千葉県北西部
ちばけんほくせいぶ
千葉県北西部は、松戸市・野田市・柏市・流山市・我孫子市・鎌ケ谷市からなる「(狭義の)東葛地域」(旧東葛飾郡北部および旧南相馬郡)と、船橋市・市川市・浦安市・習志野市・八千代市(旧東葛飾郡南部と千葉郡・印旛郡の各一部)からなる「葛南地域」、さらに印西市・白井市(旧印旛郡。「印旛地域」の西部)を包括する便宜上の地域名(葛南地域のうち東葛飾郡に属していた船橋・市川・浦安の各市を東葛地域に含むことがある)。
広義の千葉県北西部はさらに広く、成田市・四街道市・佐倉市・八街市などの印旛地域全域、さらには千葉市をも包括する、また、最狭義では印旛郡に属していた印西市と白井市、八千代市を除く10市のみを指すが、ここでは「東葛+葛南(八千代市を含む)+印西・白井」の13市を千葉県北西部に属するものとして扱う。
東京都、茨城県、埼玉県と接する。

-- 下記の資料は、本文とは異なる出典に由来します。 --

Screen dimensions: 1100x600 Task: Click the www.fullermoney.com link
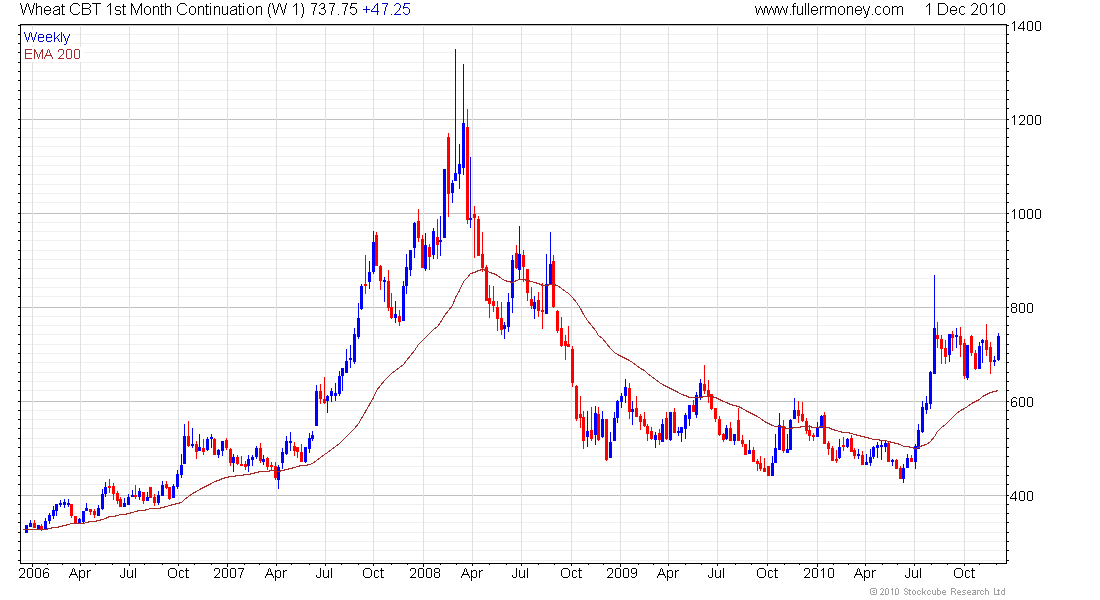pos(829,10)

千葉市と東京の間にあることから「京葉エリア」とも言い、いわゆる千葉都民の生活圏である。千葉県の人口の約半分弱、300万人近くが居住する人口密集地となっている。
JR東日本常磐線・総武線、京成電鉄京成本線、北総鉄道北総線、首都圏新都市鉄道つくばエクスプレスが東京に向かって伸び、JR武蔵野線(~京葉線)、新京成電鉄新京成線、東武野田線が地域の南北を結ぶ。
ただし常磐沿線地域(松戸・柏・我孫子)は千葉市からは程遠い場所にあり(一応、常磐線に接続する新京成線は京成千葉駅まで直通しているが全線乗り通す人はあまりいない)県都である千葉市との結びつきは薄い。

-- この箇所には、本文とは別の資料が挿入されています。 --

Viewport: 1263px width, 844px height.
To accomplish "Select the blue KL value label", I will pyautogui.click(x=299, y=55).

戦国時代、東葛地域は里見氏と北条氏の勢力がぶつかる激戦地となり、多くの血が流された。
江戸時代初期に行われた江戸川開削以来、東葛地域は利根川と江戸川という2つの大河に囲まれるようになり、江戸と東北方面を結ぶ水運の拠点として隆盛期を迎える。松戸・我孫子は水戸と江戸を結ぶ水戸街道の宿場町として栄え、手賀沼周辺は江戸っ子の行楽地としてにぎわった。醸造業が盛んな地域でもあり、野田の醤油醸造(キッコーマン)は有名。流山は白みりん醸造発祥の地である。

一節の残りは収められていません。